Skocz do zawartości

Rekomendowane odpowiedzi

Opublikowano

No właśnie ''wytargowałem'' na 60cm wysokie i 2x80 T5 ale,właśnie ale +400 zeta dopłaty.A szkło ponoć odpowiednie do teggo litrażu bo z 10mm.Wydaje mi się że w tej cenie powinienem mieć 12mm bez gadki ale może się mylę a nie chcę być upierdliwym klientem i niech ktoś swoje zarobi,byle bez przegięć.Nie jestem do końca usatysfakcjonowany.

Opublikowano
No właśnie ''wytargowałem'' na 60cm wysokie i 2x80 T5 ale,właśnie ale +400 zeta dopłaty.A szkło ponoć odpowiednie do teggo litrażu bo z 10mm.Wydaje mi się że w tej cenie powinienem mieć 12mm bez gadki ale może się mylę a nie chcę być upierdliwym klientem i niech ktoś swoje zarobi,byle bez przegięć.Nie jestem do końca usatysfakcjonowany.

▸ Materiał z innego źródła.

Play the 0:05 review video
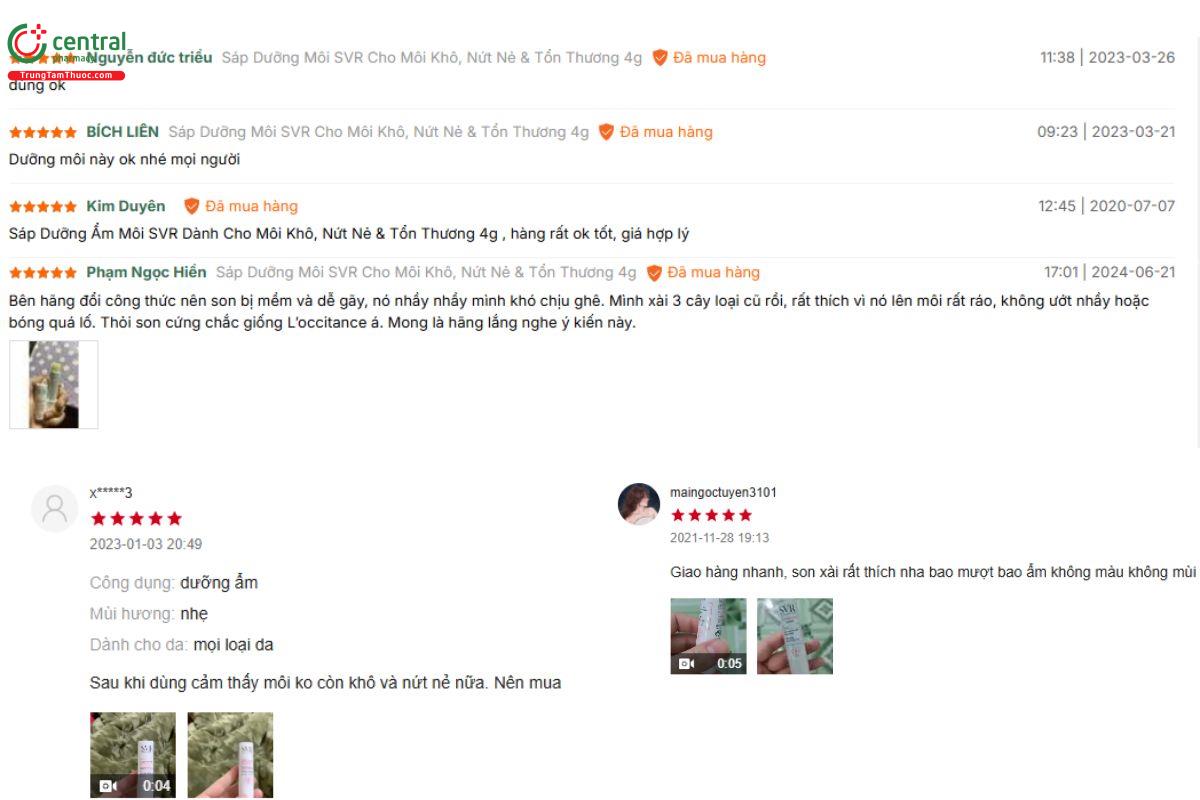 pyautogui.click(x=708, y=636)
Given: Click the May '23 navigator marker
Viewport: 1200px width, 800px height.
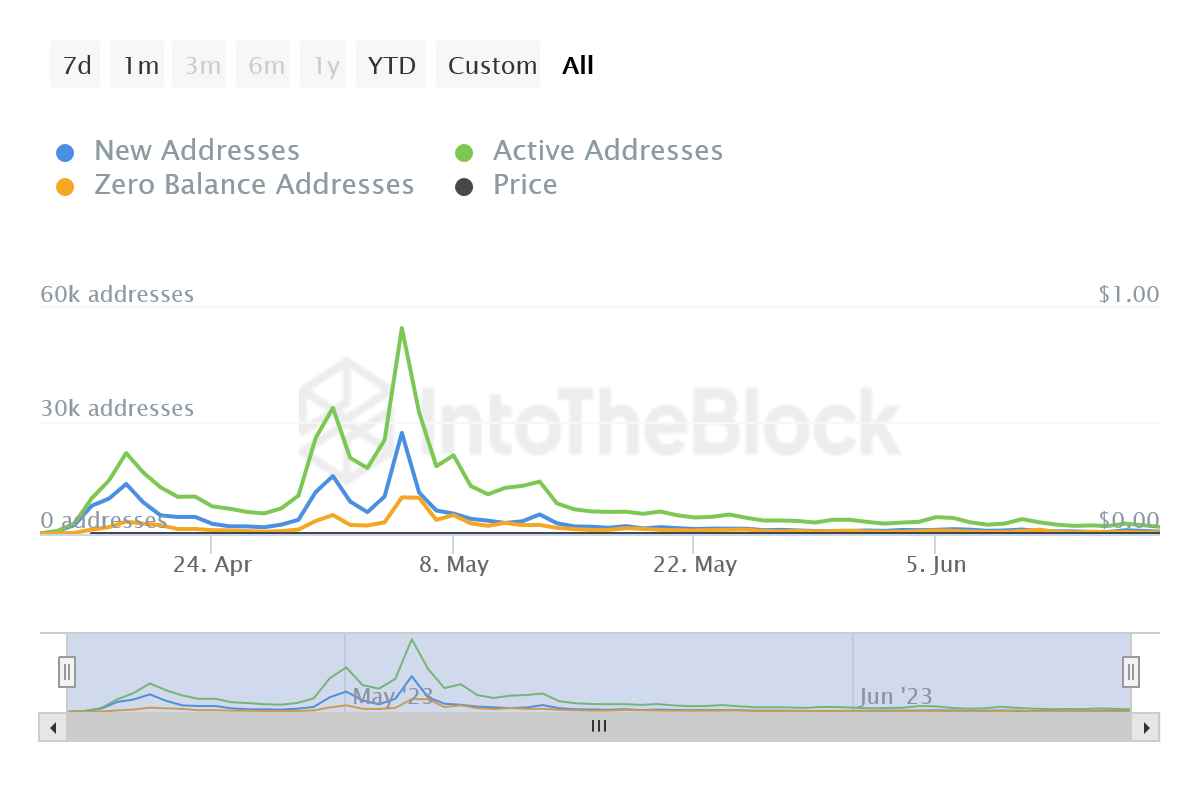Looking at the screenshot, I should pos(392,696).
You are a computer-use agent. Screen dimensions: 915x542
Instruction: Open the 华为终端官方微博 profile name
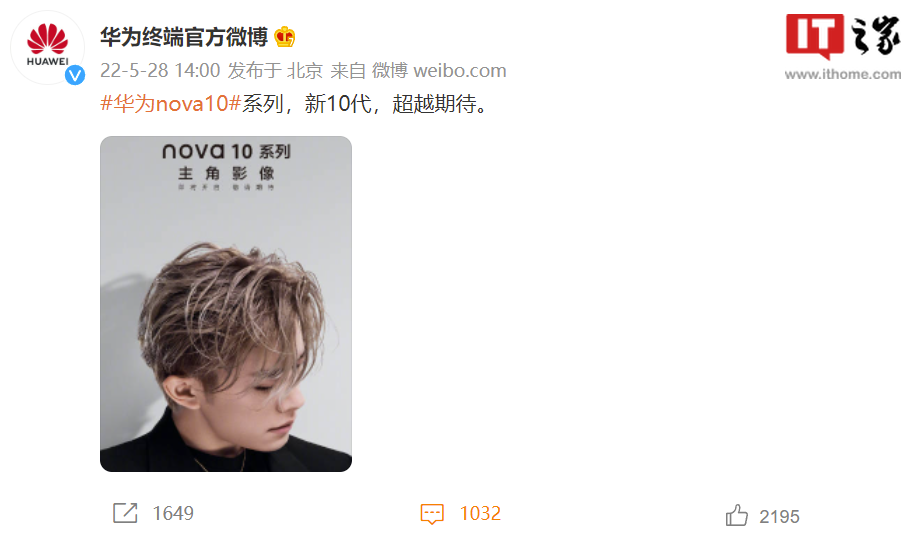184,37
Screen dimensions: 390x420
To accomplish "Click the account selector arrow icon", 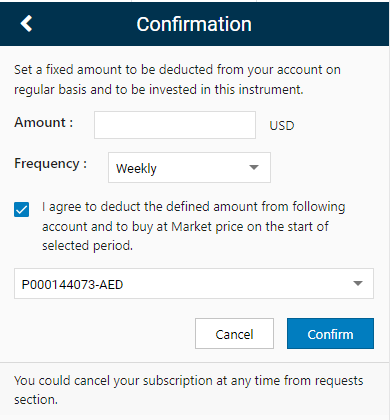I will click(x=358, y=284).
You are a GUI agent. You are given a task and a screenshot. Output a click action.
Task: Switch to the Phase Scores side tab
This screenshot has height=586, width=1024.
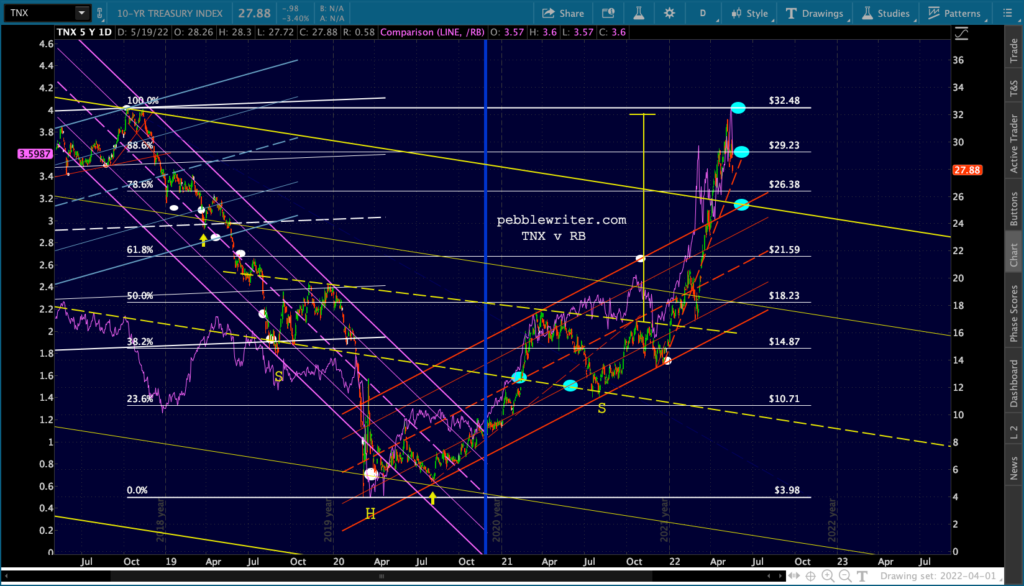point(1014,313)
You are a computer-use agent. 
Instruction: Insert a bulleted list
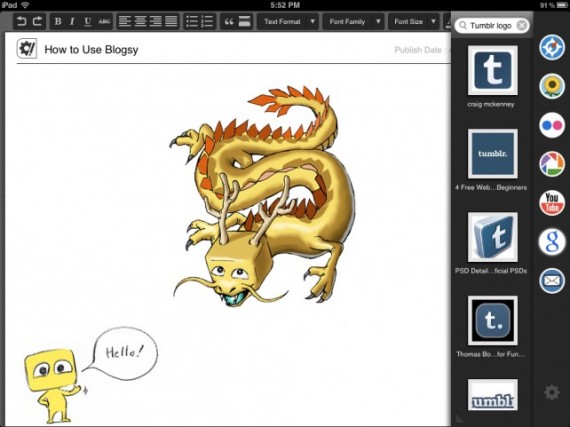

Szanujący się producenci akwariów, którym zależy na bezpieczeństwie oferowanych przez nich produktów wykonują akwaria w oparciu o techniczne normy międzynarodowe DIN 32622. Według tych norm, akwaria o wymiarach 200 x 50 x 50 wykonywane są z szyby 10 mm, niemniej jednak już akwarium o takiej długości i szerokości lecz wyższe o 10 cm powinno zostać wykonane z szyby 12 mm. Należy bowiem pamiętać, że nacisk słupa wody zwiększa się wraz ze wzrostem wysokości zbiornika. Paradoksalnie kluczowe znaczenie odgrywa długość i wysokość zbiornika, a nie jego litraż.


Zrobisz jak uważasz, ale ja osobiście właśnie z ww. powodów nie zamówiłbym akwarium, które ma długość w przedziale 160 cm - 200 cm oraz wysokość 60 cm, z szyby innej aniżeli 12 mm.


pozdrawiam

P_M

Opublikowano
Paradoksalnie kluczowe znaczenie odgrywa długość i wysokość zbiornika, a nie jego litraż.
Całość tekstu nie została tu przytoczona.